> **DATA FOR THIS EXERCISE**:
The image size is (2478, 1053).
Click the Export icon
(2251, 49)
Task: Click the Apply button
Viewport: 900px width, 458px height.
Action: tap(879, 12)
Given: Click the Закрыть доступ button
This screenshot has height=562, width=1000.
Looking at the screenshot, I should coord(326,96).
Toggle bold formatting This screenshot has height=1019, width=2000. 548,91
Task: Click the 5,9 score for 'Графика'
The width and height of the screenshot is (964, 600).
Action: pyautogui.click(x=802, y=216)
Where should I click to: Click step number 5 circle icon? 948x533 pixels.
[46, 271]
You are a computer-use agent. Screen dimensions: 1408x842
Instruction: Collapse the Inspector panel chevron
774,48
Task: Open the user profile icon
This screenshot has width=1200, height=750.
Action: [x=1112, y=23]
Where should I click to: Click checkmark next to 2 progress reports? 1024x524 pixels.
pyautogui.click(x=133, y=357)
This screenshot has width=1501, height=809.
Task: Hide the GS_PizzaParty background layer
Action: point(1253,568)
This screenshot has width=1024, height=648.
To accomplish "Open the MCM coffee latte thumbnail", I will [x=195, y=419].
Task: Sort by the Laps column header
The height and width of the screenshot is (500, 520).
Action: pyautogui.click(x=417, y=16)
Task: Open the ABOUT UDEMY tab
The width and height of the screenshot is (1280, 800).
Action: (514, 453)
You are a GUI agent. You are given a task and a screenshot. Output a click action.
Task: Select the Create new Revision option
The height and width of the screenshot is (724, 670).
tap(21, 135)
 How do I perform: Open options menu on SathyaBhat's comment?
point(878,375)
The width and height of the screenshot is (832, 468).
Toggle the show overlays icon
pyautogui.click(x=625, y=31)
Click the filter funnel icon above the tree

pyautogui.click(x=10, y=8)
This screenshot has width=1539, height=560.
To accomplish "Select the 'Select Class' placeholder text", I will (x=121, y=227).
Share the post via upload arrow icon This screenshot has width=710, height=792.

> **WHAT THIS TASK INVOLVES**: The entries above must be repeated word for word.

> **EXERCISE SOLUTION**:
The image size is (2478, 1053).
Click the Export icon
(2251, 49)
Task: Click the Apply button
Viewport: 900px width, 458px height.
Action: tap(879, 12)
Given: Click the Закрыть доступ button
This screenshot has height=562, width=1000.
Looking at the screenshot, I should coord(326,96).
Toggle bold formatting This screenshot has height=1019, width=2000. 548,91
Task: Click the 5,9 score for 'Графика'
The width and height of the screenshot is (964, 600).
Action: pyautogui.click(x=802, y=216)
Where should I click to: Click step number 5 circle icon? 948x533 pixels.
[46, 271]
You are a computer-use agent. Screen dimensions: 1408x842
Instruction: Collapse the Inspector panel chevron
774,48
Task: Open the user profile icon
This screenshot has width=1200, height=750.
Action: [x=1112, y=23]
Where should I click to: Click checkmark next to 2 progress reports? 1024x524 pixels.
pyautogui.click(x=133, y=357)
This screenshot has width=1501, height=809.
Task: Hide the GS_PizzaParty background layer
Action: point(1253,568)
This screenshot has width=1024, height=648.
To accomplish "Open the MCM coffee latte thumbnail", I will [x=195, y=419].
Task: Sort by the Laps column header
The height and width of the screenshot is (500, 520).
Action: pyautogui.click(x=417, y=16)
Task: Open the ABOUT UDEMY tab
The width and height of the screenshot is (1280, 800).
Action: (514, 453)
You are a GUI agent. You are given a task and a screenshot. Output a click action.
Task: Select the Create new Revision option
The height and width of the screenshot is (724, 670).
tap(21, 135)
 How do I perform: Open options menu on SathyaBhat's comment?
point(878,375)
The width and height of the screenshot is (832, 468).
Toggle the show overlays icon
pyautogui.click(x=625, y=31)
Click the filter funnel icon above the tree

pyautogui.click(x=10, y=8)
This screenshot has width=1539, height=560.
To accomplish "Select the 'Select Class' placeholder text", I will (x=121, y=227).
Share the post via upload arrow icon This screenshot has width=710, height=792.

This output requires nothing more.